• _Problem statement_: Repeat the entries shown below with every word and mark intact.

• _Stored records_:
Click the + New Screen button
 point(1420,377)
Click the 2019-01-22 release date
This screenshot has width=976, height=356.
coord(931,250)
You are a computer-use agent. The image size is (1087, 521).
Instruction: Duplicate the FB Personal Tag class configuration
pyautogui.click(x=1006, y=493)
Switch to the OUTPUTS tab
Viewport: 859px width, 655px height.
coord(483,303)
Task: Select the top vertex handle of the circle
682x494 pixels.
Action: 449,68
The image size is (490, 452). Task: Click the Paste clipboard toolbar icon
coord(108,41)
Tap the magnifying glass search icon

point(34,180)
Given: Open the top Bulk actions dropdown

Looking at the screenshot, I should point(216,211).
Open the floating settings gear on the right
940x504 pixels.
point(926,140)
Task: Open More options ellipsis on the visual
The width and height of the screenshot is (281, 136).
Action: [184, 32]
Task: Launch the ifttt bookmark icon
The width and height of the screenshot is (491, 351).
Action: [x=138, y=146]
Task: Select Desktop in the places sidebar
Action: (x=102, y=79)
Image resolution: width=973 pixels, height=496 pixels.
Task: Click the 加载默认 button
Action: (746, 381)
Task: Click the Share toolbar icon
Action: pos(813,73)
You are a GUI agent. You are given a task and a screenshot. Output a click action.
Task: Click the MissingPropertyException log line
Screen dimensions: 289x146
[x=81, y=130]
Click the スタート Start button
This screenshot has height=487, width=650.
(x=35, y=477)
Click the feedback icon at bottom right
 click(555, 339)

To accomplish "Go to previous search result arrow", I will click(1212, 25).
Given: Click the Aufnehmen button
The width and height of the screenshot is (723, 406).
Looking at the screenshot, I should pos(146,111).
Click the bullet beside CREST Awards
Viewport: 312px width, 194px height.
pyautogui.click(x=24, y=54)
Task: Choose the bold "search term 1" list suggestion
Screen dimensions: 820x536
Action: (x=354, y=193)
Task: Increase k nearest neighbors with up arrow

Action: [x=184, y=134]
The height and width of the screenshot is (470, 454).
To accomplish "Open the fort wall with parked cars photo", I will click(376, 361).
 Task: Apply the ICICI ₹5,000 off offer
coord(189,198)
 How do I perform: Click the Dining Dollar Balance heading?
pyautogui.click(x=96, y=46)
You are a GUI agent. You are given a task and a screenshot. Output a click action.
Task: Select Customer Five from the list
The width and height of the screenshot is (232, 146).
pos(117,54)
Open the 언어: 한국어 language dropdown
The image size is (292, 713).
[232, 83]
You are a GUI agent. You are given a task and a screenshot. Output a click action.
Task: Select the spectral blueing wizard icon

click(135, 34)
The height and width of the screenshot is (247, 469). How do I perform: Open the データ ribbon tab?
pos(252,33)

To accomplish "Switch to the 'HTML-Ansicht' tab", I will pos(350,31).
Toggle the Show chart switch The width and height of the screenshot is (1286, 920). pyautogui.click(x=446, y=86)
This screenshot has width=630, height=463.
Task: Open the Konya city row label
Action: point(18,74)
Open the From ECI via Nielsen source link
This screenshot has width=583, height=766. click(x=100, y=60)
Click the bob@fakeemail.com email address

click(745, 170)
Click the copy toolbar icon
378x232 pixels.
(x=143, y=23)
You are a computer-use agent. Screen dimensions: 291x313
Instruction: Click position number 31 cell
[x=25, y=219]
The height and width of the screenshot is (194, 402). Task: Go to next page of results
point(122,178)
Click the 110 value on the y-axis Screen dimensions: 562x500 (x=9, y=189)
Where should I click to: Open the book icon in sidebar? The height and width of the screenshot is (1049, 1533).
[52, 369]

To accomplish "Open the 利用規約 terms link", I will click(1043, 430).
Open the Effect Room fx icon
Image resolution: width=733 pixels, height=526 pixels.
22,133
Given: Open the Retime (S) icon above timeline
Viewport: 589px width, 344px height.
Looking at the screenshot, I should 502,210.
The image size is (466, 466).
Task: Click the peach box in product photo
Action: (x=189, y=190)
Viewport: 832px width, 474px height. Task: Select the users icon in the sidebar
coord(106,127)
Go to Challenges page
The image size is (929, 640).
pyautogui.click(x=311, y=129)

• _Answer to the problem_:
Click the + New Screen button
 point(1420,377)
Click the 2019-01-22 release date
This screenshot has width=976, height=356.
coord(931,250)
You are a computer-use agent. The image size is (1087, 521).
Instruction: Duplicate the FB Personal Tag class configuration
pyautogui.click(x=1006, y=493)
Switch to the OUTPUTS tab
Viewport: 859px width, 655px height.
coord(483,303)
Task: Select the top vertex handle of the circle
682x494 pixels.
Action: 449,68
The image size is (490, 452). Task: Click the Paste clipboard toolbar icon
coord(108,41)
Tap the magnifying glass search icon

point(34,180)
Given: Open the top Bulk actions dropdown

Looking at the screenshot, I should point(216,211).
Open the floating settings gear on the right
940x504 pixels.
point(926,140)
Task: Open More options ellipsis on the visual
The width and height of the screenshot is (281, 136).
Action: [184, 32]
Task: Launch the ifttt bookmark icon
The width and height of the screenshot is (491, 351).
Action: [x=138, y=146]
Task: Select Desktop in the places sidebar
Action: (x=102, y=79)
Image resolution: width=973 pixels, height=496 pixels.
Task: Click the 加载默认 button
Action: (746, 381)
Task: Click the Share toolbar icon
Action: pos(813,73)
You are a GUI agent. You are given a task and a screenshot. Output a click action.
Task: Click the MissingPropertyException log line
Screen dimensions: 289x146
[x=81, y=130]
Click the スタート Start button
This screenshot has height=487, width=650.
(x=35, y=477)
Click the feedback icon at bottom right
 click(555, 339)

To accomplish "Go to previous search result arrow", I will click(1212, 25).
Given: Click the Aufnehmen button
The width and height of the screenshot is (723, 406).
Looking at the screenshot, I should pos(146,111).
Click the bullet beside CREST Awards
Viewport: 312px width, 194px height.
pyautogui.click(x=24, y=54)
Task: Choose the bold "search term 1" list suggestion
Screen dimensions: 820x536
Action: (x=354, y=193)
Task: Increase k nearest neighbors with up arrow

Action: [x=184, y=134]
The height and width of the screenshot is (470, 454).
To accomplish "Open the fort wall with parked cars photo", I will click(376, 361).
 Task: Apply the ICICI ₹5,000 off offer
coord(189,198)
 How do I perform: Click the Dining Dollar Balance heading?
pyautogui.click(x=96, y=46)
You are a GUI agent. You are given a task and a screenshot. Output a click action.
Task: Select Customer Five from the list
The width and height of the screenshot is (232, 146).
pos(117,54)
Open the 언어: 한국어 language dropdown
The image size is (292, 713).
[232, 83]
You are a GUI agent. You are given a task and a screenshot. Output a click action.
Task: Select the spectral blueing wizard icon

click(135, 34)
The height and width of the screenshot is (247, 469). How do I perform: Open the データ ribbon tab?
pos(252,33)

To accomplish "Switch to the 'HTML-Ansicht' tab", I will pos(350,31).
Toggle the Show chart switch The width and height of the screenshot is (1286, 920). pyautogui.click(x=446, y=86)
This screenshot has width=630, height=463.
Task: Open the Konya city row label
Action: point(18,74)
Open the From ECI via Nielsen source link
This screenshot has width=583, height=766. click(x=100, y=60)
Click the bob@fakeemail.com email address

click(745, 170)
Click the copy toolbar icon
378x232 pixels.
(x=143, y=23)
You are a computer-use agent. Screen dimensions: 291x313
Instruction: Click position number 31 cell
[x=25, y=219]
The height and width of the screenshot is (194, 402). Task: Go to next page of results
point(122,178)
Click the 110 value on the y-axis Screen dimensions: 562x500 (x=9, y=189)
Where should I click to: Open the book icon in sidebar? The height and width of the screenshot is (1049, 1533).
[52, 369]

To accomplish "Open the 利用規約 terms link", I will click(1043, 430).
Open the Effect Room fx icon
Image resolution: width=733 pixels, height=526 pixels.
22,133
Given: Open the Retime (S) icon above timeline
Viewport: 589px width, 344px height.
Looking at the screenshot, I should 502,210.
The image size is (466, 466).
Task: Click the peach box in product photo
Action: (x=189, y=190)
Viewport: 832px width, 474px height. Task: Select the users icon in the sidebar
coord(106,127)
Go to Challenges page
The image size is (929, 640).
pyautogui.click(x=311, y=129)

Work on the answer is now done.